[Aim of the exercise] So that nothing is lost, restate each entry exactly as supplied.

╔══

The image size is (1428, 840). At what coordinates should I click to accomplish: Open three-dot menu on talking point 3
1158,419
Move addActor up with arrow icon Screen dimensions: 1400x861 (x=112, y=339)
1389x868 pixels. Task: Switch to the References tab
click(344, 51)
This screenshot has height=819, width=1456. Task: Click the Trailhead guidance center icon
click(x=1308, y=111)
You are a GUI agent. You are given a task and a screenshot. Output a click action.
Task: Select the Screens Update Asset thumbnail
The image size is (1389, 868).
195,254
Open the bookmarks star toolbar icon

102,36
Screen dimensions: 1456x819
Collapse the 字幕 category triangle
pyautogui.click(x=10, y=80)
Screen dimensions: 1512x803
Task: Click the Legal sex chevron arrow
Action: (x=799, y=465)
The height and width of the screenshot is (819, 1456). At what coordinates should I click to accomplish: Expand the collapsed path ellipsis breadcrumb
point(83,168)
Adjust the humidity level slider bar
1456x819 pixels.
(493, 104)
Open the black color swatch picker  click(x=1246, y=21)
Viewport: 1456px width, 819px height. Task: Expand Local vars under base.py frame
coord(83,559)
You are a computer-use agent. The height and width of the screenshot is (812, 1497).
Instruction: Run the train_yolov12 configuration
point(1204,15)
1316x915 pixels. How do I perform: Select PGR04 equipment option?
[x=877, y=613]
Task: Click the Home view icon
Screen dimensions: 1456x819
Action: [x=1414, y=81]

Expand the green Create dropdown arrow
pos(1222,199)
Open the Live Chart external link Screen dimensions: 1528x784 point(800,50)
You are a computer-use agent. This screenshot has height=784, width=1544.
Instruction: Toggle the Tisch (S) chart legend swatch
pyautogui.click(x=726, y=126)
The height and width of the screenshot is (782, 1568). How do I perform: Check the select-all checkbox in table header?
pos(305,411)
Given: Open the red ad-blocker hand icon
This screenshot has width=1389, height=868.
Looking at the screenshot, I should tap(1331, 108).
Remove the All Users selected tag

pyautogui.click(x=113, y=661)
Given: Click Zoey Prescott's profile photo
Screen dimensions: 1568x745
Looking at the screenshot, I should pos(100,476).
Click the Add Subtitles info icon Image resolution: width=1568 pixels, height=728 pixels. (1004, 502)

╚══

[Finished task]
The image size is (1428, 840). At what coordinates should I click to accomplish: Open three-dot menu on talking point 3
1158,419
Move addActor up with arrow icon Screen dimensions: 1400x861 (x=112, y=339)
1389x868 pixels. Task: Switch to the References tab
click(344, 51)
This screenshot has height=819, width=1456. Task: Click the Trailhead guidance center icon
click(x=1308, y=111)
You are a GUI agent. You are given a task and a screenshot. Output a click action.
Task: Select the Screens Update Asset thumbnail
The image size is (1389, 868).
195,254
Open the bookmarks star toolbar icon

102,36
Screen dimensions: 1456x819
Collapse the 字幕 category triangle
pyautogui.click(x=10, y=80)
Screen dimensions: 1512x803
Task: Click the Legal sex chevron arrow
Action: (x=799, y=465)
The height and width of the screenshot is (819, 1456). At what coordinates should I click to accomplish: Expand the collapsed path ellipsis breadcrumb
point(83,168)
Adjust the humidity level slider bar
1456x819 pixels.
(493, 104)
Open the black color swatch picker  click(x=1246, y=21)
Viewport: 1456px width, 819px height. Task: Expand Local vars under base.py frame
coord(83,559)
You are a computer-use agent. The height and width of the screenshot is (812, 1497).
Instruction: Run the train_yolov12 configuration
point(1204,15)
1316x915 pixels. How do I perform: Select PGR04 equipment option?
[x=877, y=613]
Task: Click the Home view icon
Screen dimensions: 1456x819
Action: [x=1414, y=81]

Expand the green Create dropdown arrow
pos(1222,199)
Open the Live Chart external link Screen dimensions: 1528x784 point(800,50)
You are a computer-use agent. This screenshot has height=784, width=1544.
Instruction: Toggle the Tisch (S) chart legend swatch
pyautogui.click(x=726, y=126)
The height and width of the screenshot is (782, 1568). How do I perform: Check the select-all checkbox in table header?
pos(305,411)
Given: Open the red ad-blocker hand icon
This screenshot has width=1389, height=868.
Looking at the screenshot, I should tap(1331, 108).
Remove the All Users selected tag

pyautogui.click(x=113, y=661)
Given: Click Zoey Prescott's profile photo
Screen dimensions: 1568x745
Looking at the screenshot, I should pos(100,476).
Click the Add Subtitles info icon Image resolution: width=1568 pixels, height=728 pixels. (1004, 502)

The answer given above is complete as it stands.